___ DATASET

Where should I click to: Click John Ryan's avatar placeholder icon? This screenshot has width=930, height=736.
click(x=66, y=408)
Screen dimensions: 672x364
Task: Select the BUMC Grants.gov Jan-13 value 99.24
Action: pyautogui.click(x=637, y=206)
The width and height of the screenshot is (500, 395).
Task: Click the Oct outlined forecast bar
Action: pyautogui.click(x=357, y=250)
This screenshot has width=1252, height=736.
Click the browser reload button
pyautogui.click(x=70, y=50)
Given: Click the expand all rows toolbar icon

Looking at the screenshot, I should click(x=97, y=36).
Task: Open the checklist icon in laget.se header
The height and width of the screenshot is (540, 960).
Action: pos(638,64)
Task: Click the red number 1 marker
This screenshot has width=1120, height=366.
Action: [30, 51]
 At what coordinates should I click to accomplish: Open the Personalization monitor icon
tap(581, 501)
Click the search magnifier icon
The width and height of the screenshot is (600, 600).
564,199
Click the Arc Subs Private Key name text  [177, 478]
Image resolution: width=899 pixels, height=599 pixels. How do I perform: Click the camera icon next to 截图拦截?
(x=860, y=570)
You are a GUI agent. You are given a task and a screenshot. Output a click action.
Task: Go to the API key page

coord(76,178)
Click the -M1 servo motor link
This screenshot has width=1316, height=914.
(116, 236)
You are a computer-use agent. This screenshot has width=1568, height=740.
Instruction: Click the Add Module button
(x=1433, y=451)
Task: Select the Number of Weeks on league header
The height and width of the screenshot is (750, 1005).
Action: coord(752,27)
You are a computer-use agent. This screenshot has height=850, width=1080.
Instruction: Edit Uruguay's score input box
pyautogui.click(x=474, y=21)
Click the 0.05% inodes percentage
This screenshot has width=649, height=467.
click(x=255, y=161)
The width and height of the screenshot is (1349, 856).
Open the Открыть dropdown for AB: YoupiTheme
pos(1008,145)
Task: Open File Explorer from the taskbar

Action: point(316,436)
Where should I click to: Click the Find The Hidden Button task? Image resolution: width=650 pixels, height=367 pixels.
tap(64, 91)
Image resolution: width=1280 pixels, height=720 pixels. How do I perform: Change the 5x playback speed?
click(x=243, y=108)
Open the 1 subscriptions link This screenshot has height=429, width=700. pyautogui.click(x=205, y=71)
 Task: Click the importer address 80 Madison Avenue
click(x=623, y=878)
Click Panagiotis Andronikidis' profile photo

______

WORK REQUIRED => In the answer, every line above should be retyped exactly.

ANSWER TO THE PROBLEM =>
Where should I click to: Click John Ryan's avatar placeholder icon? This screenshot has width=930, height=736.
click(x=66, y=408)
Screen dimensions: 672x364
Task: Select the BUMC Grants.gov Jan-13 value 99.24
Action: pyautogui.click(x=637, y=206)
The width and height of the screenshot is (500, 395).
Task: Click the Oct outlined forecast bar
Action: pyautogui.click(x=357, y=250)
This screenshot has width=1252, height=736.
Click the browser reload button
pyautogui.click(x=70, y=50)
Given: Click the expand all rows toolbar icon

Looking at the screenshot, I should click(x=97, y=36).
Task: Open the checklist icon in laget.se header
The height and width of the screenshot is (540, 960).
Action: pos(638,64)
Task: Click the red number 1 marker
This screenshot has width=1120, height=366.
Action: [30, 51]
 At what coordinates should I click to accomplish: Open the Personalization monitor icon
tap(581, 501)
Click the search magnifier icon
The width and height of the screenshot is (600, 600).
564,199
Click the Arc Subs Private Key name text  [177, 478]
Image resolution: width=899 pixels, height=599 pixels. How do I perform: Click the camera icon next to 截图拦截?
(x=860, y=570)
You are a GUI agent. You are given a task and a screenshot. Output a click action.
Task: Go to the API key page

coord(76,178)
Click the -M1 servo motor link
This screenshot has width=1316, height=914.
(116, 236)
You are a computer-use agent. This screenshot has width=1568, height=740.
Instruction: Click the Add Module button
(x=1433, y=451)
Task: Select the Number of Weeks on league header
The height and width of the screenshot is (750, 1005).
Action: coord(752,27)
You are a computer-use agent. This screenshot has height=850, width=1080.
Instruction: Edit Uruguay's score input box
pyautogui.click(x=474, y=21)
Click the 0.05% inodes percentage
This screenshot has width=649, height=467.
click(x=255, y=161)
The width and height of the screenshot is (1349, 856).
Open the Открыть dropdown for AB: YoupiTheme
pos(1008,145)
Task: Open File Explorer from the taskbar

Action: point(316,436)
Where should I click to: Click the Find The Hidden Button task? Image resolution: width=650 pixels, height=367 pixels.
tap(64, 91)
Image resolution: width=1280 pixels, height=720 pixels. How do I perform: Change the 5x playback speed?
click(x=243, y=108)
Open the 1 subscriptions link This screenshot has height=429, width=700. pyautogui.click(x=205, y=71)
 Task: Click the importer address 80 Madison Avenue
click(x=623, y=878)
Click Panagiotis Andronikidis' profile photo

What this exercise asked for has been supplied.